Pointing records for text and elements:
—————

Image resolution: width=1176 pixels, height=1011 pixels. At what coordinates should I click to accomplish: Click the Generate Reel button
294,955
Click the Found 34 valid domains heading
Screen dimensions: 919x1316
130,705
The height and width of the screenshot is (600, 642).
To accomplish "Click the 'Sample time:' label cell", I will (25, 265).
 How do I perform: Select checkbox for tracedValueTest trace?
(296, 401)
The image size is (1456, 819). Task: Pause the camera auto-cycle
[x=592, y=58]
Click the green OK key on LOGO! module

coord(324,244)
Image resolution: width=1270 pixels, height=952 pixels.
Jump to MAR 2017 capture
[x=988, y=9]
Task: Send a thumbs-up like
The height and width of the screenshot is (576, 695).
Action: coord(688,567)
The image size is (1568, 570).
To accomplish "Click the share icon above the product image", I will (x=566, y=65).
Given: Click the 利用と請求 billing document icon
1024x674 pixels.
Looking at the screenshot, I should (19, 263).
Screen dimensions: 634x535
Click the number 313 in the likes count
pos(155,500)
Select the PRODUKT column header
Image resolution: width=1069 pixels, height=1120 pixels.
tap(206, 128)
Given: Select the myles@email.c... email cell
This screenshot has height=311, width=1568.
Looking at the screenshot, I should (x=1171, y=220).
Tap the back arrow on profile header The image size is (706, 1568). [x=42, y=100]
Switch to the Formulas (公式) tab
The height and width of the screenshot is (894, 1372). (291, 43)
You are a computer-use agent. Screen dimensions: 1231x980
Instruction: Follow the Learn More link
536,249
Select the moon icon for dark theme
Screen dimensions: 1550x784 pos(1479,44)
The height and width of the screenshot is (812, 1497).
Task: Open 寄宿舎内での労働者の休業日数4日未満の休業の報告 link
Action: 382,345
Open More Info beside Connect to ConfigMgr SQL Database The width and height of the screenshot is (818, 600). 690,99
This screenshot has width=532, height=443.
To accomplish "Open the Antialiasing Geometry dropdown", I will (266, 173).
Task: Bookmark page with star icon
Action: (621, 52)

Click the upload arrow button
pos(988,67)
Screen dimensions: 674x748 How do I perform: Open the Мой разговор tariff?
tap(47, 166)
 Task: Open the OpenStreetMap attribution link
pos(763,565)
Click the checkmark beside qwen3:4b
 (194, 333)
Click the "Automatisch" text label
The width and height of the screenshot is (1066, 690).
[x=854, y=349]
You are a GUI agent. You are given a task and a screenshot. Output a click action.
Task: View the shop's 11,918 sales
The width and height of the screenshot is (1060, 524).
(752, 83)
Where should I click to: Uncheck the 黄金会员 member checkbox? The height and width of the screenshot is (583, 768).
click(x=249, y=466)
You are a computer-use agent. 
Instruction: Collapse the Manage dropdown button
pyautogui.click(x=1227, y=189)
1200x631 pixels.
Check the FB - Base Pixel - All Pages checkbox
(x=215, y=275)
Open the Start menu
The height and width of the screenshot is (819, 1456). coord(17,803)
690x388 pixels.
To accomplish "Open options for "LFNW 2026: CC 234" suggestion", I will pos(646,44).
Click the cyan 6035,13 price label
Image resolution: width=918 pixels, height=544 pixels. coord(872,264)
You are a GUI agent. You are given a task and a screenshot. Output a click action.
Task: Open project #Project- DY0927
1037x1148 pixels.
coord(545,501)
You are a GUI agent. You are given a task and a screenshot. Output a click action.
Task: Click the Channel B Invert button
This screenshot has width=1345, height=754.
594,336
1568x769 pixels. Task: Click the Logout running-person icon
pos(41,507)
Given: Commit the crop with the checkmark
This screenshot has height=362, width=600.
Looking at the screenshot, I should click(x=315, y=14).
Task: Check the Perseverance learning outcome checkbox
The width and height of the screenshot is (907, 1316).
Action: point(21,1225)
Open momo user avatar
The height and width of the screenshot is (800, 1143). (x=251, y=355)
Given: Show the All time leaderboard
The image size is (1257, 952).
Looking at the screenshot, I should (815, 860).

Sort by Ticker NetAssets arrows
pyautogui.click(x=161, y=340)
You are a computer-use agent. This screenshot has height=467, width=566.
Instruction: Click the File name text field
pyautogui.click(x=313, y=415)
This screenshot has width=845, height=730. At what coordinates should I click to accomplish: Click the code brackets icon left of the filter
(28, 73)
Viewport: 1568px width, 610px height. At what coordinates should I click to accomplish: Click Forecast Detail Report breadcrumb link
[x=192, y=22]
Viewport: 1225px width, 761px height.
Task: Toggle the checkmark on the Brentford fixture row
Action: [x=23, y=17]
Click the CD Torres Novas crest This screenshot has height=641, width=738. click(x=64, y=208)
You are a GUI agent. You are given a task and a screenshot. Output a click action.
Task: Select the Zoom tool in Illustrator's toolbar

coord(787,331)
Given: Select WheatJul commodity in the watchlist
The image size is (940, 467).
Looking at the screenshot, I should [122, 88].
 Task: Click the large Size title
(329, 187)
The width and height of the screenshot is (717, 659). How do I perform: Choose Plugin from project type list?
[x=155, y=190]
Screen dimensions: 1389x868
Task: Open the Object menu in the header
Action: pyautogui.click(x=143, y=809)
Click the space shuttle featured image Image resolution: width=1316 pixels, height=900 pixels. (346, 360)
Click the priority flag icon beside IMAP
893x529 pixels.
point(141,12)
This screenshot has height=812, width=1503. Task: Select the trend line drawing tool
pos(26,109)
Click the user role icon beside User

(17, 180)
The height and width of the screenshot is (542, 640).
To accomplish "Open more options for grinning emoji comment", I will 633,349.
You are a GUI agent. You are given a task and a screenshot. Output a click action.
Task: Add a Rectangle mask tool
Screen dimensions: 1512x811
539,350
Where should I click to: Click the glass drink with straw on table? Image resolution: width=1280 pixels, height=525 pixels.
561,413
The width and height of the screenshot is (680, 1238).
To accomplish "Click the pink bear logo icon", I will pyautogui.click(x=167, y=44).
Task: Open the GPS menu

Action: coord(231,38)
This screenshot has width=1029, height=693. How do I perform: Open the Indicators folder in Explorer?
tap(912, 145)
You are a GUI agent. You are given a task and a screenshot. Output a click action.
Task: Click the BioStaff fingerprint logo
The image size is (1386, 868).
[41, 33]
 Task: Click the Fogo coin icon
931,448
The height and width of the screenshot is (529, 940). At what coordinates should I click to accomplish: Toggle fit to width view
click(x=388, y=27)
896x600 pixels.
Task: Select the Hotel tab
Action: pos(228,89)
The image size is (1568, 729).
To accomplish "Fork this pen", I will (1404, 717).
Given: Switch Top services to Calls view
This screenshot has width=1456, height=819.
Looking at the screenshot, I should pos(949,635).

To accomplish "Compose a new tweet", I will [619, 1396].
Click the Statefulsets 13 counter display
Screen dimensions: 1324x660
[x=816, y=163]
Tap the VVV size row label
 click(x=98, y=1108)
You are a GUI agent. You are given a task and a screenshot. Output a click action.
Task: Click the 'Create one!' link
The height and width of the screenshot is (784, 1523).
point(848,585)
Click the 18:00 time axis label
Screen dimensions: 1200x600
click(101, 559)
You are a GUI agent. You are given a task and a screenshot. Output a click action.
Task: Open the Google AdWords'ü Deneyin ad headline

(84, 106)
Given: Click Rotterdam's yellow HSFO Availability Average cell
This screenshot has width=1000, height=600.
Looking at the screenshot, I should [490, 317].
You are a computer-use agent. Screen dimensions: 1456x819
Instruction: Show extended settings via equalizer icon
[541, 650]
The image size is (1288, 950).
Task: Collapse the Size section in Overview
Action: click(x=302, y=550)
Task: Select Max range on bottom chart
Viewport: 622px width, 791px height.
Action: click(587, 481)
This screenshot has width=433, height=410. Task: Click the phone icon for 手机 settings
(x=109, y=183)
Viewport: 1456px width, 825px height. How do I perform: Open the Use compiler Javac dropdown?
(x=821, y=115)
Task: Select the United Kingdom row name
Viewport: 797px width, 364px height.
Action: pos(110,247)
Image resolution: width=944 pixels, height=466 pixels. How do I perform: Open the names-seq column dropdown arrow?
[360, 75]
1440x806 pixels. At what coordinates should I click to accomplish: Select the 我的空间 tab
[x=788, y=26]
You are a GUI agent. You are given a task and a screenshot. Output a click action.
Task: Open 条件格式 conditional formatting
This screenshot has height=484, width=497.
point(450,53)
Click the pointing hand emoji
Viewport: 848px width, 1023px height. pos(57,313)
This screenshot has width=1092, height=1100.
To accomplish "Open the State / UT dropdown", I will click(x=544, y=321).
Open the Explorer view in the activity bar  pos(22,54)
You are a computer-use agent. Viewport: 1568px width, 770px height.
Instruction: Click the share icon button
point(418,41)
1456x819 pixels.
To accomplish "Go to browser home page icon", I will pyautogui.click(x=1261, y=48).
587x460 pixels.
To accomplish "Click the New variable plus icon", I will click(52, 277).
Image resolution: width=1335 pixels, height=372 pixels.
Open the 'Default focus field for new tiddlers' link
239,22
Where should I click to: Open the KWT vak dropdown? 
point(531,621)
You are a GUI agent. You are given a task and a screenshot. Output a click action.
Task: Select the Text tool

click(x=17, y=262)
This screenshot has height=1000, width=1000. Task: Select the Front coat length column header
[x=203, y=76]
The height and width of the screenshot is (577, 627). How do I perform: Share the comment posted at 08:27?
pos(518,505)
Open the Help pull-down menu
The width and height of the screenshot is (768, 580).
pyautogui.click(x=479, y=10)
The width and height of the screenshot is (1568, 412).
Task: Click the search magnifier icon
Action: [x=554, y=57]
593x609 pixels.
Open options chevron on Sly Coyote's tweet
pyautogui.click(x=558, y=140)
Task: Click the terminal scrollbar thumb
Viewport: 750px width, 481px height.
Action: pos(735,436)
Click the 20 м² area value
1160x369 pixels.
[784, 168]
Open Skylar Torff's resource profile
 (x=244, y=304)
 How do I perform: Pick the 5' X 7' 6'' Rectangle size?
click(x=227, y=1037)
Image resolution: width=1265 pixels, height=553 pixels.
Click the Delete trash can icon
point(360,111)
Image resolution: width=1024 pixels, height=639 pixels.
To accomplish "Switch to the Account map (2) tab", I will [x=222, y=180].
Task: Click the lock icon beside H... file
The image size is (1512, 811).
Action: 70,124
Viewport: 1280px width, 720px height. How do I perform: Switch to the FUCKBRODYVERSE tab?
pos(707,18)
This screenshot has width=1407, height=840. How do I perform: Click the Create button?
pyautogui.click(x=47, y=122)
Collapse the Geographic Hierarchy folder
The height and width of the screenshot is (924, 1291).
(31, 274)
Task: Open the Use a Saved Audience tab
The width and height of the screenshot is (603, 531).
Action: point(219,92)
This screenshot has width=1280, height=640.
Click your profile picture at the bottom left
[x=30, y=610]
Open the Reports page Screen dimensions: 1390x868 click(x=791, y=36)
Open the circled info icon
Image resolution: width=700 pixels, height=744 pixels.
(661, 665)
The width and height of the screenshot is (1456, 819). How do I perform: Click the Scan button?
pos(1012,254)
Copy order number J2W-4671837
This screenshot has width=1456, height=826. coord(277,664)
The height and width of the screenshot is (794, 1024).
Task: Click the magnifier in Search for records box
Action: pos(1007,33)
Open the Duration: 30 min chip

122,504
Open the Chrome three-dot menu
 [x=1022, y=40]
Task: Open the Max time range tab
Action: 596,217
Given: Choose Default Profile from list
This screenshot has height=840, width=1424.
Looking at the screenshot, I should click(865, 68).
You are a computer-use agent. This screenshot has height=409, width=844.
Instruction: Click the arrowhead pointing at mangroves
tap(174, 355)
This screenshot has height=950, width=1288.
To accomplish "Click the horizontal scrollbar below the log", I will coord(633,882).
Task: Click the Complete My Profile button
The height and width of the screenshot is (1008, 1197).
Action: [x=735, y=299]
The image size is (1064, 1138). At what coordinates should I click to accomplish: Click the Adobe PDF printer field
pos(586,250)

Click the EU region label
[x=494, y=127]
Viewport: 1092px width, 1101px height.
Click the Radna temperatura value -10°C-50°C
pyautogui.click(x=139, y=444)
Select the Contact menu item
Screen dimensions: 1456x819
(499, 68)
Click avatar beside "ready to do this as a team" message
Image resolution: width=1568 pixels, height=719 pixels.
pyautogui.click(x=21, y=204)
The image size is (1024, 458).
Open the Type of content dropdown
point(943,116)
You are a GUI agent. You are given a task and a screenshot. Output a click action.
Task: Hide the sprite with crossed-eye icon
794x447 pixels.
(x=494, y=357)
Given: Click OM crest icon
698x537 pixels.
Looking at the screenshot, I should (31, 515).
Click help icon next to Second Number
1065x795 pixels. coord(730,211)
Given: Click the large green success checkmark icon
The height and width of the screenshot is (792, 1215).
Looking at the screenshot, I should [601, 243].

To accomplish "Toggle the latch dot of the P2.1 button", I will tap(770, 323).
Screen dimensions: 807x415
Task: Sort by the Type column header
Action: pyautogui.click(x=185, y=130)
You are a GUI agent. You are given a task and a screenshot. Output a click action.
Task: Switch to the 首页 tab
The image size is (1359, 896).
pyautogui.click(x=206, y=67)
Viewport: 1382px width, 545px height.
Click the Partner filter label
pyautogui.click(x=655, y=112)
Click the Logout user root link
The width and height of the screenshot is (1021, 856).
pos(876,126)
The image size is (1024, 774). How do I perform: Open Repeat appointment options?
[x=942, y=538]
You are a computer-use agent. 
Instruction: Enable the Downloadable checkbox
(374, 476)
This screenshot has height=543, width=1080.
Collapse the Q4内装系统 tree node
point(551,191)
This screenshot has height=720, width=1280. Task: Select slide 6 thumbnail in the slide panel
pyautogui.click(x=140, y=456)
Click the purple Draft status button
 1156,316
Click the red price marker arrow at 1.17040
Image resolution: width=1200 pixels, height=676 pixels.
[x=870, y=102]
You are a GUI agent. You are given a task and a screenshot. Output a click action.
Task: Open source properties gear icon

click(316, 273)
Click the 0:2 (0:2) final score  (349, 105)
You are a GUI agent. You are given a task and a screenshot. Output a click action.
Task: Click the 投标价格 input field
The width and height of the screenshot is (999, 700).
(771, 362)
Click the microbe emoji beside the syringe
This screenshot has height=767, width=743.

—————

• _Set task_: Copy each line of the records above that contains the string "field", treating uppercase and lowercase letters as different.

• _Worked answer_:
Instruction: Click the File name text field
Open the 'Default focus field for new tiddlers' link
The image size is (1064, 1138). At what coordinates should I click to accomplish: Click the Adobe PDF printer field
Task: Click the 投标价格 input field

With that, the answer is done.